Large amounts of information generated by genomic technologies are accompanied by statistical and computational challenges due to redundancy, badly behaved data and noise. Dimensionality reduction (DR) methods have been developed to mitigate these challenges. However, many approaches are not scalable to large dimensions or result in excessive information loss.
The proposed approach partitions data into subsets of related features and summarizes each into one and only one new feature, thus defining a surjective mapping. A constraint on information loss determines the size of the reduced dataset. Simulation studies demonstrate that when multiple related features are associated with a response, this approach can substantially increase the number of true associations detected as compared to principal components analysis, non-negative matrix factorization or no DR. This increase in true discoveries is explained both by a reduced multiple-testing challenge and a reduction in extraneous noise. In an application to real data collected from metastatic colorectal cancer tumors, more associations between gene expression features and progression free survival and response to treatment were detected in the reduced than in the full untransformed dataset.
Freely available R package from CRAN, https://cran.r-project.org/package=partition.
Supplementary data are available at Bioinformatics online.
由于冗余、数据质量差和噪声等问题,基因组技术产生的大量信息伴随着统计和计算方面的挑战。降维(DR)方法的发展是为了缓解这些挑战。然而,许多方法无法扩展到大规模维度,或者会导致过多的信息丢失。

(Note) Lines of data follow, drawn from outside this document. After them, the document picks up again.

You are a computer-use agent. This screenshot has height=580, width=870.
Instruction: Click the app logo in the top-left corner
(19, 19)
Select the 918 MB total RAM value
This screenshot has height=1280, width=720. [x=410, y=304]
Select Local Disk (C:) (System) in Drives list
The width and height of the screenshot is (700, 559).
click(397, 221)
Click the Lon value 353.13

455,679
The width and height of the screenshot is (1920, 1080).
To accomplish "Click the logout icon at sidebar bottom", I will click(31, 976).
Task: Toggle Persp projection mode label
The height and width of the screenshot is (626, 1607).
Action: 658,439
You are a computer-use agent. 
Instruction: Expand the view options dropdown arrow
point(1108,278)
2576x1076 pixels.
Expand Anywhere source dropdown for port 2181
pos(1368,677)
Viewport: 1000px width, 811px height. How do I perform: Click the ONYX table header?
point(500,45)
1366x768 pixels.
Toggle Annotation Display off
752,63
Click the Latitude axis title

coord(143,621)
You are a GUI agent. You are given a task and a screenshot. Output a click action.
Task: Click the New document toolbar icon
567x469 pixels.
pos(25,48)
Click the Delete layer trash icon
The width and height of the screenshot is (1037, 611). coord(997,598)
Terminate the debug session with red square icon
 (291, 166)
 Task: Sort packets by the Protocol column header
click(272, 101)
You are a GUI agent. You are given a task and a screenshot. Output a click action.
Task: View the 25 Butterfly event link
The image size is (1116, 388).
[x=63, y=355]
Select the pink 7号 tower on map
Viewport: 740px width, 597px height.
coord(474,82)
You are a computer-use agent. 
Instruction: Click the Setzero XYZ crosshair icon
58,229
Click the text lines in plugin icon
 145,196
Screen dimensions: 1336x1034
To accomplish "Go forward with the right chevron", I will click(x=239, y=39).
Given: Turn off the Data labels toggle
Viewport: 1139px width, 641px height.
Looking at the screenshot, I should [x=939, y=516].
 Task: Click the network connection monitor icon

所提出的方法将数据划分为相关特征的子集,并将每个子集总结为一个且仅一个新特征,从而定义了一个满射映射。信息丢失的约束确定了降维数据集的大小。模拟研究表明,当多个相关特征与响应相关时,与主成分分析、非负矩阵分解或无 DR 相比,该方法可以大大增加检测到的真实关联数量。这种真实发现的增加既可以通过减少多重检验挑战来解释,也可以通过减少无关噪声来解释。在对转移性结直肠癌肿瘤中收集的真实数据的应用中,在降维后数据集而不是完整的未转换数据集中检测到了更多基因表达特征与无进展生存期和对治疗的反应之间的关联。
可从 CRAN 上的免费 R 包获得,https://cran.r-project.org/package=partition。
补充资料可在生物信息学在线获得。